Self-supervised Visual Representation Learning

Abstract

In general, large-scale annotated data are essential to training deep neural networks in order to achieve better performance in visual feature learning for various computer vision applications. Unfortunately, the amount of annotations is challenging to obtain, requiring a high cost of money and human resources. The dependence on large-scale annotated data has become a crucial bottleneck in developing an advanced intelligence perception system. Self-supervised visual representation learning, a subset of unsupervised learning, has gained popularity because of its ability to avoid the high cost of annotated data. A series of methods designed various pretext tasks to explore the general representations from unlabeled data and use these general representations for different downstream tasks. Although previous methods achieved great success, the label noise problem exists in these pretext tasks due to the lack of human-annotation supervision, which causes harmful effects on the transfer performance. This thesis discusses two types of the noise problem in self-supervised learning and designs the corresponding methods to alleviate the negative effects and explore the transferable representations. Firstly, in pixel-level self-supervised learning, the pixel-level correspondences are easily noisy because of complicated context relationships (e.g., misleading pixels in the background).
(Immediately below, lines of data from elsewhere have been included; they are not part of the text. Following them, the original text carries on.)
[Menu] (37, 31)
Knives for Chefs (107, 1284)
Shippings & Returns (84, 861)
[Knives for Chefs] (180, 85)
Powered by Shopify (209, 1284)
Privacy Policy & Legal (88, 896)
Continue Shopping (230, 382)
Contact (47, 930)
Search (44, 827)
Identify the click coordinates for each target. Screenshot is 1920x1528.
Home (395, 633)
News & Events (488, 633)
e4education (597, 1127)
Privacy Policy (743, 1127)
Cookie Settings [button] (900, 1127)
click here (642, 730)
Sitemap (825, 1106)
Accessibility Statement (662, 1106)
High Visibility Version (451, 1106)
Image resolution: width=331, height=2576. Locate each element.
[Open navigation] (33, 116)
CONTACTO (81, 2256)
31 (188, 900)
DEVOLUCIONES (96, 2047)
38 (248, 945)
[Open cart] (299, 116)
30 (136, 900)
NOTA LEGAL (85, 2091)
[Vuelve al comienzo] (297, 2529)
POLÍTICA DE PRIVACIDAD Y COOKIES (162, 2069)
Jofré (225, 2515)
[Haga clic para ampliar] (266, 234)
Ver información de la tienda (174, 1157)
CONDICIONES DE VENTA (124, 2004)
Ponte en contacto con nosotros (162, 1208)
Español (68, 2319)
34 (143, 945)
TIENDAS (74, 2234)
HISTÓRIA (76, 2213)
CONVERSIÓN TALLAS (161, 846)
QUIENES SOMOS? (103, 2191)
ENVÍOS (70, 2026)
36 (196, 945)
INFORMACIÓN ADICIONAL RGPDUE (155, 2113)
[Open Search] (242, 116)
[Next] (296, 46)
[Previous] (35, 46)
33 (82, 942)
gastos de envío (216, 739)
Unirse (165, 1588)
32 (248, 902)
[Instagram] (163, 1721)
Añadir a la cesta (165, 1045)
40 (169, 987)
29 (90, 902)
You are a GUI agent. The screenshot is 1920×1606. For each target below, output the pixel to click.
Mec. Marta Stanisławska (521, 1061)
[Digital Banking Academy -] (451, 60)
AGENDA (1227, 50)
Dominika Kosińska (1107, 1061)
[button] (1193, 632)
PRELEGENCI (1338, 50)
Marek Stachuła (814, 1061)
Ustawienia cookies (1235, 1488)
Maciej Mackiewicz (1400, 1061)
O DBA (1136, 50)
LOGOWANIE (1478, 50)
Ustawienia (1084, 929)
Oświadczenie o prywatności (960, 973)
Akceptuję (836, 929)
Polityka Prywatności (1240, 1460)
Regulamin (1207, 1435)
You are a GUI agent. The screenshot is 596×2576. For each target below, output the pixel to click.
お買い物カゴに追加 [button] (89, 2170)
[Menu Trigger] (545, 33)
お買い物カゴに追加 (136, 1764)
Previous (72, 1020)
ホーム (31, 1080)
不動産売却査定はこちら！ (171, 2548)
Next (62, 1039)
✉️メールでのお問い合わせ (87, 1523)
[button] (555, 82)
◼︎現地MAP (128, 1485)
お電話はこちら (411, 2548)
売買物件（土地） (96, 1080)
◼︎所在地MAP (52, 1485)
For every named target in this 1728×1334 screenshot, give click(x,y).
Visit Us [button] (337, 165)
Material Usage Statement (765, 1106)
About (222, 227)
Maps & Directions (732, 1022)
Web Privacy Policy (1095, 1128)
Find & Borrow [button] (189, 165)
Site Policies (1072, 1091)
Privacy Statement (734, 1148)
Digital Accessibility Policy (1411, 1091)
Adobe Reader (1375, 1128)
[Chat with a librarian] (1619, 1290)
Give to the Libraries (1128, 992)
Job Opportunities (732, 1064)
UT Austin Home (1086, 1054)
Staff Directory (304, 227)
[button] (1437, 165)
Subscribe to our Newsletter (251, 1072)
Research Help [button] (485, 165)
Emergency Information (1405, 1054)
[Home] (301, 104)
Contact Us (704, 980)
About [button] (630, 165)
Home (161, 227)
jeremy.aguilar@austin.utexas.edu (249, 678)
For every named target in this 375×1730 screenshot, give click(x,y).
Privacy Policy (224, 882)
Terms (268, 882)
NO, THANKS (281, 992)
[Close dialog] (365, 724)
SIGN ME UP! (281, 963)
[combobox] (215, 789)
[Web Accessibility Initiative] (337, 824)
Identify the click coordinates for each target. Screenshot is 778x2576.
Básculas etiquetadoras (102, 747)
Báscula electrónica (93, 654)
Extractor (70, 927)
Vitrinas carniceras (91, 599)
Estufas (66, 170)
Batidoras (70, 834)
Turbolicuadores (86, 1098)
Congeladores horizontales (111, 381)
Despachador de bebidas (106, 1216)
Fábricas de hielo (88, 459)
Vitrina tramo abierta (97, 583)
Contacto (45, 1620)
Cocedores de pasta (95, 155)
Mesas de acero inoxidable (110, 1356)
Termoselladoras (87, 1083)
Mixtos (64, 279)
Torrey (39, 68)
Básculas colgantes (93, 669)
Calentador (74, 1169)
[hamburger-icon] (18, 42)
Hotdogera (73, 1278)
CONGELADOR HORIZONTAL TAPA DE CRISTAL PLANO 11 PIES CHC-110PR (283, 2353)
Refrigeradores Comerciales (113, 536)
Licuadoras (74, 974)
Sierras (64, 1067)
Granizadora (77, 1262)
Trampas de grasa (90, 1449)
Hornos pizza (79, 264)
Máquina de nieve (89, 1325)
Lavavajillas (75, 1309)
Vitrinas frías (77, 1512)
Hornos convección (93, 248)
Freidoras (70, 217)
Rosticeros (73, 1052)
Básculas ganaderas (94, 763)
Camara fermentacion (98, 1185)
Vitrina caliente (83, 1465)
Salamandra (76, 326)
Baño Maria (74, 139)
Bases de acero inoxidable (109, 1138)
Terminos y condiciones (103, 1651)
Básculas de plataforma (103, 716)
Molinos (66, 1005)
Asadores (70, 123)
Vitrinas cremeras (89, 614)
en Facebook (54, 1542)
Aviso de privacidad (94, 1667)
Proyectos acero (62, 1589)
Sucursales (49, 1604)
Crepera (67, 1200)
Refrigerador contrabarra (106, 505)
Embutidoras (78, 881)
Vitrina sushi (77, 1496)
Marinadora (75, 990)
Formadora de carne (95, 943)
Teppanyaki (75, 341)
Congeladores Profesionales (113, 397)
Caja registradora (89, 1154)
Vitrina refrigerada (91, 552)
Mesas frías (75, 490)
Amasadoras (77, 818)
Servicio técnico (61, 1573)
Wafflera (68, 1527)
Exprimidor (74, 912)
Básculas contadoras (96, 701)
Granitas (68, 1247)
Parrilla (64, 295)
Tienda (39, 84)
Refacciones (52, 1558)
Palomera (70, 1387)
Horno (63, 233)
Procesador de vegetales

Secondly, two views of the same image share the foreground object and some background information. As optimizing the pretext task (e.g., contrastive learning), the model is easily to capture the foreground object and noisy background information, simultaneously. Such background information can be harmful to the transfer performance on downstream tasks, including image classification, object detection, and instance segmentation. To address the above mentioned issues, our core idea is to leverage the data regularities and prior knowledge. Experimental results demonstrate that the proposed methods effectively alleviate the negative effects of label noise in self-supervised learning and surpass a series of previous methods.